Déclaration du Dr. Mukwege sur les récents massacres en Ituri et au Nord-Kivu – 9/09/2021

C’est avec effroi que nous avons appris les récentes tueries commises au Nord Kivu et en Ituri.  Alors qu’au moins 19 civils ont été tués le 27 août 2021 dans le Territoire de Beni, au moins 30 civils ont été massacrés par armes blanches et armes contondantes le 3 septembre 2021 dans le Territoire d’Irumu lors attaques attribuées aux miliciens des Forces Démocratiques Alliées (ADF). 

Les populations de cette région vivent dans la peur et l’horreur. Leur quotidien est caractérisé par des atrocités qui défient l’imagination et heurtent profondément la conscience humaine : des massacres à grande échelle, des incendies de villages, des pillages et des viols commis avec une extrême violence. Le nombre de civils tués par ce groupe armé approche les 6000 morts depuis 2013, malgré la présence de la MONUSCO et de la Brigade d’Intervention qui opèrent en appui aux Forces Armées de la RDC sur base du Chapitre VII des Nations Unies qui autorise tous les moyens d’ordre militaire nécessaires pour maintenir ou rétablir la paix et la sécurité internationales.  

Cette situation tragique et scandaleuse n’est plus supportable.

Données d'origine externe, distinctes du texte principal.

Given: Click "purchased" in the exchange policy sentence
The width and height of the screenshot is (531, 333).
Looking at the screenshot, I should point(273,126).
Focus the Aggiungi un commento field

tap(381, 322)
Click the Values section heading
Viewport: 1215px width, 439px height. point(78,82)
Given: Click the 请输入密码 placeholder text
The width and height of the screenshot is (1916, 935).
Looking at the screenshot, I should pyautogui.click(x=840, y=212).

Sous d’autres cieux, la commission de ces crimes les plus graves mobiliseraient l’intervention de la justice pénale internationale, mais au sein d’une communauté internationale où règne la loi du « deux poids deux mesures », ces atrocités de masse qui endeuillent notre Nation chaque jour se commettent dans une indifférence qui soulève notre indignation la plus profonde.  

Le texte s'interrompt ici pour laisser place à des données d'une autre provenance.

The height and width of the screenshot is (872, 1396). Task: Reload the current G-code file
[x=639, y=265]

Malgré l’état de siège instauré dans les Kivus et en Ituri, la situation sécuritaire ne semble pas s’améliorer dans ces Provinces et la crise humanitaire dramatique que les populations civiles endurent se transforme en une véritable crise de notre humanité. 

La situation qui prévaut dans cette région touchée par les conflits armés depuis des décennies est la deuxième crise humanitaire la plus grave au monde quand on prend en compte les 5,2 millions de déplacés que connaît la RDC. En outre, les conflits qui ravagent notre pays depuis 25 ans sont les plus meurtriers depuis la 2e Guerre Mondiale. 

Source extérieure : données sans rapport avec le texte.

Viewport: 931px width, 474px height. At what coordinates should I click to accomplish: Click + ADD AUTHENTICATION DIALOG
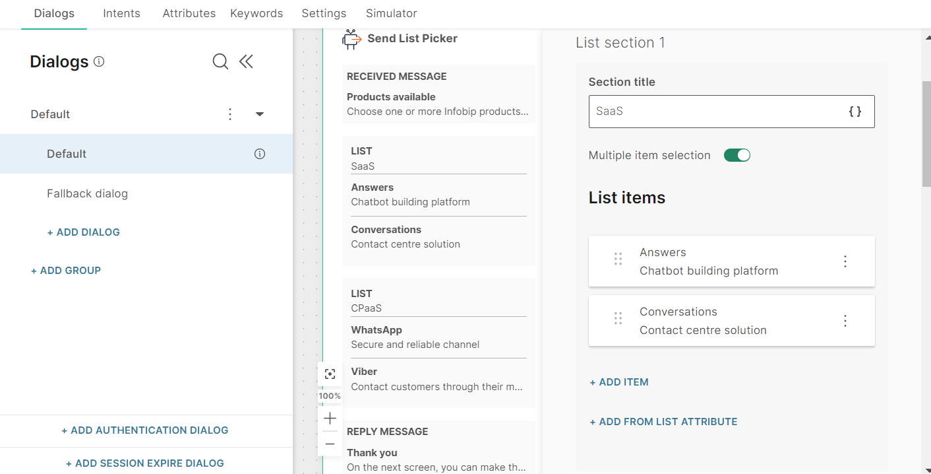tap(145, 430)
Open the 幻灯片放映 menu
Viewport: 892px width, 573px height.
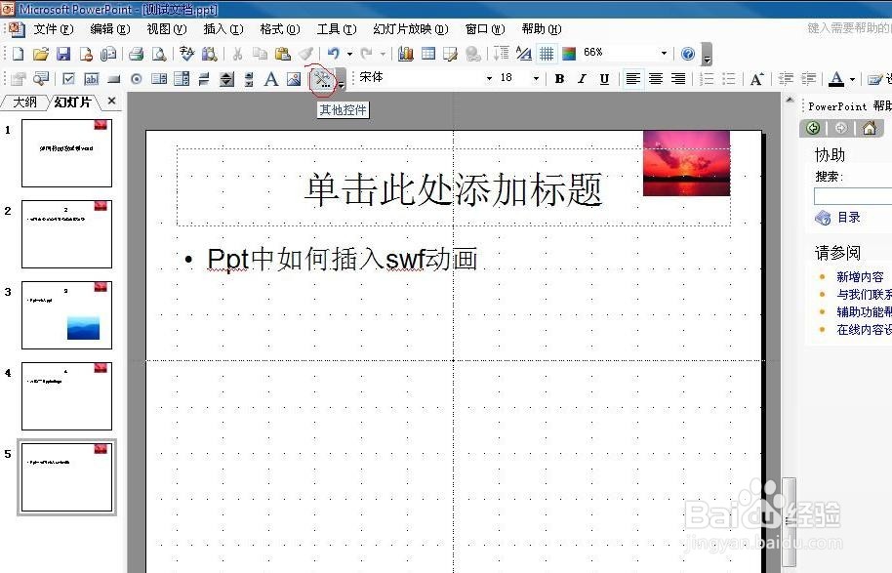click(410, 28)
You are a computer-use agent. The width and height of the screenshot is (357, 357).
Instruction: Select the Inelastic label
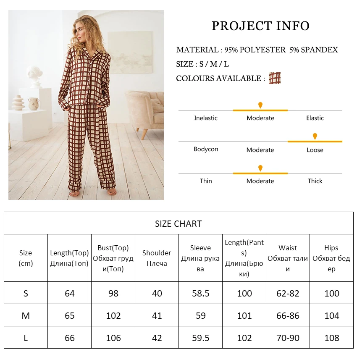click(206, 118)
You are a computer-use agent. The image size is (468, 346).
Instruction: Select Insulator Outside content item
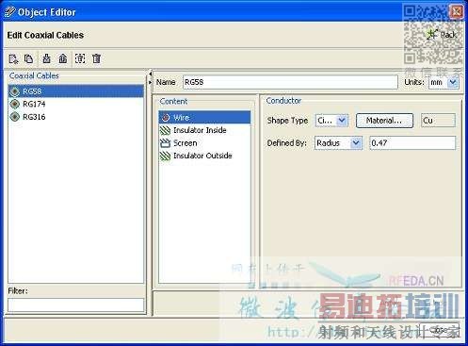[x=204, y=156]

Face à l’échec des solutions politiques et sécuritaires, nous sommes convaincus que le chemin de la paix durable passera par le recours à tous les mécanismes de la justice transitionnelle. En effet, à l’instar de n’importe quel peuple, les victimes congolaises des atrocités de masse et la société congolaise dans son ensemble ont le droit à la vérité, à la justice, à des réparations et à des garanties de non-renouvellement des atrocités, en conformité avec les recommandations formulées dans le rapport Mapping, publié il y a presque 11 ans par le Haut-Commissariat des Nations Unies pour les Droits de l’Homme. 

Alors que les dirigeants du monde entier prendront prochainement la parole lors de l’Assemblée Générale annuelle des Nations Unies, nous exhortons le Président de la République à faire preuve de réelle volonté politique pour faire placer la lutte contre l’impunité et le recours à la justice transitionnelle au cœur de la stratégie de sortie de la MONUSCO. Nous l’invitons à solliciter l’aide des Nations Unies et l’adoption d’une résolution du Conseil de Sécurité pour mettre en place sans tarder une équipe d’enquêteurs intégrées au Bureau Conjoint des Nations Unies pour les Droits de l’Homme, comprenant entre autres des experts en anthropologie médico-légale pour exhumer les nombreuses fosses communes à l’Est du pays et collecter et préserver les éléments de preuve d’actes susceptibles de constituer des crimes de guerre, des crimes contre l’humanité et des crimes de génocide perpétrés en RDC. 

En outre, le temps est venu pour le Chef de l’Etat de concrétiser son engagement à faire adopter une stratégie nationale holistique de justice transitionnelle et à demander de manière expresse aux Nations Unies l’établissement d’un Tribunal Pénal International pour la RDC et le soutien à la mise en place de chambres spécialisées mixtes pour rendre justice aux victimes des crimes les plus graves et mettre fin à la culture de l’impunité qui alimente les conflits dans notre pays depuis les années 1990.